──────── Excerpted records

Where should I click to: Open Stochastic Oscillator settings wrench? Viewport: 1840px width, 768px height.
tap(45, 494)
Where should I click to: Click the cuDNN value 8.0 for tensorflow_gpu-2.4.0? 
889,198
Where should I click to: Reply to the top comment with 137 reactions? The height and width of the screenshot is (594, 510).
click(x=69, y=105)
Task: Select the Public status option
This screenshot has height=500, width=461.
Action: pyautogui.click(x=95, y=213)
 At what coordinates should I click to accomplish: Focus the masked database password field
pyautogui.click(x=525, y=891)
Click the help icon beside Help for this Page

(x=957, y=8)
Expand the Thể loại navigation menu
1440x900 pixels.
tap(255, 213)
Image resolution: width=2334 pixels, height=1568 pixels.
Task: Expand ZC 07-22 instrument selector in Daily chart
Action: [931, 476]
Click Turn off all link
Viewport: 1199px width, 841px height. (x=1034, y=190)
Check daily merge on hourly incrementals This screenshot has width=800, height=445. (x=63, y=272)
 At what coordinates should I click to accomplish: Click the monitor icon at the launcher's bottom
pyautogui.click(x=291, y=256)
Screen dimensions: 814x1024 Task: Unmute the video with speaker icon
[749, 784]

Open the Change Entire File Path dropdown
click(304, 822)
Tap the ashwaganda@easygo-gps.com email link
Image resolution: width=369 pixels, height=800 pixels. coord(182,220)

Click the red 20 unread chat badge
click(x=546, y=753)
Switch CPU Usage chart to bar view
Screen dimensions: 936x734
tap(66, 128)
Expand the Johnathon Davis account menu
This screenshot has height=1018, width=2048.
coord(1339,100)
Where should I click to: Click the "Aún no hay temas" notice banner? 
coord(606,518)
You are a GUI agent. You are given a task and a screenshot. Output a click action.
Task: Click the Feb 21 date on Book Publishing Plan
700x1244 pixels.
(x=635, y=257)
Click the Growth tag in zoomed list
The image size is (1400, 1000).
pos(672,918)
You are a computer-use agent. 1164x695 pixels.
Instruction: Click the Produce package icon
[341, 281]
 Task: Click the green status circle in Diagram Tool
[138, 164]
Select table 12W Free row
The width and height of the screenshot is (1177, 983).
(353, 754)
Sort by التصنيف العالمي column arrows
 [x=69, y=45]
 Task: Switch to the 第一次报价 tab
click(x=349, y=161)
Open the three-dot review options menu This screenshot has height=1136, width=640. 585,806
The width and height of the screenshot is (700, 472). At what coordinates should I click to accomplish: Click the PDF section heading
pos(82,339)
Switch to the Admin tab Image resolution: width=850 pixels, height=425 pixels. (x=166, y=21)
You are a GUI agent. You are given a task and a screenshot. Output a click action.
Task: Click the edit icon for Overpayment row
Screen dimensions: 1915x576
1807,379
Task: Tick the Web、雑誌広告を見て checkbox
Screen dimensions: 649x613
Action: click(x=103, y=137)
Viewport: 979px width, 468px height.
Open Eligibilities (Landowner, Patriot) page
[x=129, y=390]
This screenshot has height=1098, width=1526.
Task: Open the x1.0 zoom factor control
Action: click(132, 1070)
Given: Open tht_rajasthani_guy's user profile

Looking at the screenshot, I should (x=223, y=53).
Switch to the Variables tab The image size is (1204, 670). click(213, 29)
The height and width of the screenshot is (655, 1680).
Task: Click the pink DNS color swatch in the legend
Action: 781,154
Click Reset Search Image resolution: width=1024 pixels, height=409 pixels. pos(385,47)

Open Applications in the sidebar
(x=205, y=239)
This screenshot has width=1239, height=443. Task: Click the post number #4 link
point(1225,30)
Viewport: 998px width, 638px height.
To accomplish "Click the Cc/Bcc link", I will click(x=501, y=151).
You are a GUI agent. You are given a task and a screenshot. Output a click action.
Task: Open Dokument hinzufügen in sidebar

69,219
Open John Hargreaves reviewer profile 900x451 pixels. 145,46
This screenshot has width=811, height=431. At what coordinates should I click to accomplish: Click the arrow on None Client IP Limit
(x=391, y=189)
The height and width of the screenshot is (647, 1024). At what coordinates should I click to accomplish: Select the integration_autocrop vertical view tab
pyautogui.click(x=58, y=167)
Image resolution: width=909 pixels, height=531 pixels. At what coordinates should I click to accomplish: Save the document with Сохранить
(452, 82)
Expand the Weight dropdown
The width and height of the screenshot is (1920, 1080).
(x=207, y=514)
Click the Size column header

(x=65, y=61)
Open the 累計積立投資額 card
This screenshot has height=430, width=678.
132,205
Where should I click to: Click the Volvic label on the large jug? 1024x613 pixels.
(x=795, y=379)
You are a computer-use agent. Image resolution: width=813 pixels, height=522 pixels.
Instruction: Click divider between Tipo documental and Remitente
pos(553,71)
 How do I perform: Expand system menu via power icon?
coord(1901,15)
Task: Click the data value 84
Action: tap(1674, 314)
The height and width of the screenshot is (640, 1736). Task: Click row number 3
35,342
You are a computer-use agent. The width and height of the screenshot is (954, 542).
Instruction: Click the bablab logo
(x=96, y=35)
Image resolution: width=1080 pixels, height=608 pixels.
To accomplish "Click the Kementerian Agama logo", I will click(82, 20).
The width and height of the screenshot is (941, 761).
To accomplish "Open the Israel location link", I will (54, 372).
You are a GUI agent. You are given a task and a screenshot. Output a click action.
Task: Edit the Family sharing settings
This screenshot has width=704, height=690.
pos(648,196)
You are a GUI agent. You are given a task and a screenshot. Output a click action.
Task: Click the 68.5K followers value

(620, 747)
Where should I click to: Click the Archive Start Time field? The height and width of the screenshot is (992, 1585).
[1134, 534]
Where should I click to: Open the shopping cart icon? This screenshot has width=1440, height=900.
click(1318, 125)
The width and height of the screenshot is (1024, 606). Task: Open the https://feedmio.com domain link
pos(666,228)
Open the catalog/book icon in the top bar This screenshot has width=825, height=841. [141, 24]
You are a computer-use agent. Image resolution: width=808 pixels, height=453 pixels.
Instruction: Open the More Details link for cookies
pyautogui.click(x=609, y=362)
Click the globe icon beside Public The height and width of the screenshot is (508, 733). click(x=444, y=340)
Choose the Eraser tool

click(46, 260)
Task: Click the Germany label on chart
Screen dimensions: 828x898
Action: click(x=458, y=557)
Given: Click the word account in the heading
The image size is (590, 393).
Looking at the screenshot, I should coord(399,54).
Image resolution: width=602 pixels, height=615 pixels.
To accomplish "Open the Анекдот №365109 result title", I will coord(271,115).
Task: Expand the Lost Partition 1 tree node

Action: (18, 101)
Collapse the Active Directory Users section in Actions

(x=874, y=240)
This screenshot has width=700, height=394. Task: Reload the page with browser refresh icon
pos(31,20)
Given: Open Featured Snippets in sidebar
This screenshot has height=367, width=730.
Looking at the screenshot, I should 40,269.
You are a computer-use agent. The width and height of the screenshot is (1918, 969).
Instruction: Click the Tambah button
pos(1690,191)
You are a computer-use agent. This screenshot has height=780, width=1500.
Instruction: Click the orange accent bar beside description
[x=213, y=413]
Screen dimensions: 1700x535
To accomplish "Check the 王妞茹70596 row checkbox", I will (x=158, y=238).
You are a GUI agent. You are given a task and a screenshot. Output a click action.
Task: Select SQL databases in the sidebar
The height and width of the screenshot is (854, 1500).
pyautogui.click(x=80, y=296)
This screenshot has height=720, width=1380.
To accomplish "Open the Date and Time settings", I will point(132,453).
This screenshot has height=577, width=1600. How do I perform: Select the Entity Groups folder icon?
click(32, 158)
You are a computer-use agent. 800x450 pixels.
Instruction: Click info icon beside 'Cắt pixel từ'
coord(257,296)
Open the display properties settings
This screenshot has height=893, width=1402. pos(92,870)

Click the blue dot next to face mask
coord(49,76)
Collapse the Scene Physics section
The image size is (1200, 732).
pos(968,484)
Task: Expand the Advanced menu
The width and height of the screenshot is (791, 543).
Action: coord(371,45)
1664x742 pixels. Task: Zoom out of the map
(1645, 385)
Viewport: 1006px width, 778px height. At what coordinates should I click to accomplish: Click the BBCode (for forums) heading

────────────────

▸ What the exercise asks
Please copy the records above from the first line through the line holding "Action: pyautogui.click(x=95, y=213)", inclusive, requests included. Multiply every coordinate in the answers by 0.7, round each result to a whole number with halves rounded up, and leave all other numbers unchanged.

▸ Solution for this exercise
Where should I click to: Open Stochastic Oscillator settings wrench? Viewport: 1840px width, 768px height.
tap(32, 346)
Where should I click to: Click the cuDNN value 8.0 for tensorflow_gpu-2.4.0? 
622,139
Where should I click to: Reply to the top comment with 137 reactions? The height and width of the screenshot is (594, 510).
click(x=48, y=74)
Task: Select the Public status option
This screenshot has height=500, width=461.
Action: pyautogui.click(x=67, y=149)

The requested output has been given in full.